I am sitting at the computer, thinking I should finish cleaning the kitchen. The dishes are done. The floor isn't. Its unwise to walk in the kitchen without shoes. I'm longing for the Sunday morning when my overachieving sprinkler enlisted Phil to do the floor cleaning (Cleaning the Kitchen Floor 101)
The counter has all manner of things that don't belong there, including a half-full jar of pickles--what should I do with them? Are they still good? I'm not going to be the taste tester. So I'll leave them there until Phil throws them out. He will eventually. He's always saying, "Do you want to keep this?" about something that isn't worth saving and I always say, "No" and then he throws it out and I think why couldn't I have done that?
There is a respectable sized stack of paper on the counter and another one on the table. I love paper, truly love paper but once it's been used I don't know what to do with it. Drawings by the grandchildren--how can you throw those away? Love notes. Letters from friends. Stacks of drafts that have gone through either my personal history group or my critique group. There might be valuable suggestions written on them. Why didn't I deal with them the day they came home with me?
I want the Shoemaker's Elves to come in the night and deal with all my lingering papers. I don't want to do it myself. In my defense I did start on them today and then my husband came into the kitchen to fix his own lunch--probably because of that dog food crack he made several weeks ago (Why Old People Get Sick and Die) and he doesn't trust me not to slip an Alpo sandwich on his plate. So, his being there, underfoot, was the perfect excuse to give up and go somewhere else.
"Did I chase you out?"
"Well, blah, blah, blah," he said.
I really wasn't interested in his theory of why I had the right to stay in there and clean so I tuned him out. I simply didn't want to stay and work so I let him take the blame for the mess that didn't get dealt with. Of course, he is a reasonable man and isn't going to take the blame but neither was I so I will have to blame the cat.
I think I learned this not finishing business early on. Certainly as early as high school. Patsy, Dick and I got kicked out of Mr. Hunsaker's English class. In order to be admitted back in we had to write a 5,000 word paper on "Why I shouldn't talk in class." I didn't care if I got back into class or not but I didn't want to be the only one not in there and I knew Patsy and Dick were reasonable people so I sat down that night to compose my pathetic paper. I don't know what Patsy and Dick wrote but I wrote everything I could think of and still only had it half done. I was a smart mouthed teenager so three fourth of it was sassy. I finally enlisted my brilliant oldest sister's help.
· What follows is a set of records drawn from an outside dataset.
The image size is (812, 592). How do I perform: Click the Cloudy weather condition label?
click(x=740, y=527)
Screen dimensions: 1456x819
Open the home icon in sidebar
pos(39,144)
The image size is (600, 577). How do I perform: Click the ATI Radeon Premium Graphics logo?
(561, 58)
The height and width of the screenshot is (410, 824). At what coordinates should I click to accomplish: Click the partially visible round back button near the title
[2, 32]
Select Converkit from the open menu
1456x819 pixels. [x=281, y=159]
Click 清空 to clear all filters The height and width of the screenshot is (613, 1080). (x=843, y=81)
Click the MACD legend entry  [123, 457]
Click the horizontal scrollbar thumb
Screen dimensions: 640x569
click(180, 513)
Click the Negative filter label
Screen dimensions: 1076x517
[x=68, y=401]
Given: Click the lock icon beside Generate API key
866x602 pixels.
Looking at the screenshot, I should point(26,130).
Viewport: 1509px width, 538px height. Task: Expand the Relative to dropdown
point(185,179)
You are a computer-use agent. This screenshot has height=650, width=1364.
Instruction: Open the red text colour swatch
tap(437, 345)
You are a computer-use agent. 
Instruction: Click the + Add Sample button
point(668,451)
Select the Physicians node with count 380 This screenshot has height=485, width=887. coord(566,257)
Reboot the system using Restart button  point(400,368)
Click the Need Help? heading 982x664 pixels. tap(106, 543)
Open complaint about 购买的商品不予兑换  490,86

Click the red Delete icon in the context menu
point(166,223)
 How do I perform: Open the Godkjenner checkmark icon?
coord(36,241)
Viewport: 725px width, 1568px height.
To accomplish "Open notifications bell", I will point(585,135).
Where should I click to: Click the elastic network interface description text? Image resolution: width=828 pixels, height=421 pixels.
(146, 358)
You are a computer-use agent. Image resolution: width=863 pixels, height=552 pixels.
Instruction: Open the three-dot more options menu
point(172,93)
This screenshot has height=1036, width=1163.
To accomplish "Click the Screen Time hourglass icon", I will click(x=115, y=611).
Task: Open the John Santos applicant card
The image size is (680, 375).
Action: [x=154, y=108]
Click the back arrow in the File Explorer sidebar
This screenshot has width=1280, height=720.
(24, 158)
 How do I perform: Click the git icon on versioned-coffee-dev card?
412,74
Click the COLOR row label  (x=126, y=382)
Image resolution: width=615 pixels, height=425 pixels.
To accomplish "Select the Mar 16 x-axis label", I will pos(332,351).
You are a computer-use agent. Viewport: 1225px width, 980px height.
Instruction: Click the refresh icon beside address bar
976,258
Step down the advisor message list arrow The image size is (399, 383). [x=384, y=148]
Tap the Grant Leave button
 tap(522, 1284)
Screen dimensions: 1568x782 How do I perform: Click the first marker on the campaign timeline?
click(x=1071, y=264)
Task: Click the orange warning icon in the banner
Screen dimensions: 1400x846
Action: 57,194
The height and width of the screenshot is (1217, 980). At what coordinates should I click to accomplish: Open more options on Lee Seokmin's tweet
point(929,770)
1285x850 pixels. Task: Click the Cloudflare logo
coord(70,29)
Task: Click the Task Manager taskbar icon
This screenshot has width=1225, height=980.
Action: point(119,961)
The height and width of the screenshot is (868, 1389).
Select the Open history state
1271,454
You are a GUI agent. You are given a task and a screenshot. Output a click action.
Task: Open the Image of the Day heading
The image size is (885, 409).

"I can't think of one more word to write."
"How much do you have done so far?" she asked.
She got a gleam in her eye and I knew I was saved. She wrote a poem, I'd pay money to have a copy of it but I didn't think it would ever be important and so I just copied it on the bottom of my paper and handed it in. It said something about my diligence, my devotion and the words, "Dear Mr. Hunsaker" were in there too. Then it said something like I've written 2,500 words and if he would just read it again I'd have made the required number of words. It was in rhyme and made me sound hard working and obedient. It lied.
I watched the next day as he read the last page. When he got to the last line he smiled. I was saved.
When I got the paper back he had written on the bottom, "This paper was 2,337 words long, not 2,500. He had counted every word! Who would have thought? I was a cheater even about the length of half of my required words.
And I'm still trying to get away with it. Send the Shoemaker's elves. You got in my space so I can't finish. It's the cat's fault. I have things I have to write. I'm too tired. I should just say I have an deficient tidy gene and call it good. I think I will.
Does it sound better to have an deficient tidy gene or to say I want to be a cheater and have things magically fixed, like they were in high school when I didn't have to write the other 2,663 words? I can't decide. One says I'm deficient and the other says I'm a cheater. I think I like being a cheater better because I can always repent but how can I repair a deficiency in my DNA? I don't want to be a cheater either. It gives me the shivers to even type the word. I just want it to be fixed and I guess I'm the only one who can fix it.
I need a class on Tidy 101. I sure hope I can find one on the Internet because I don't want to have to leave the house and go out in the dark and cold to take it. I'm boycotting the dark and cold this winter and I'd hate to have to go out in it and acknowledge that they actually exist.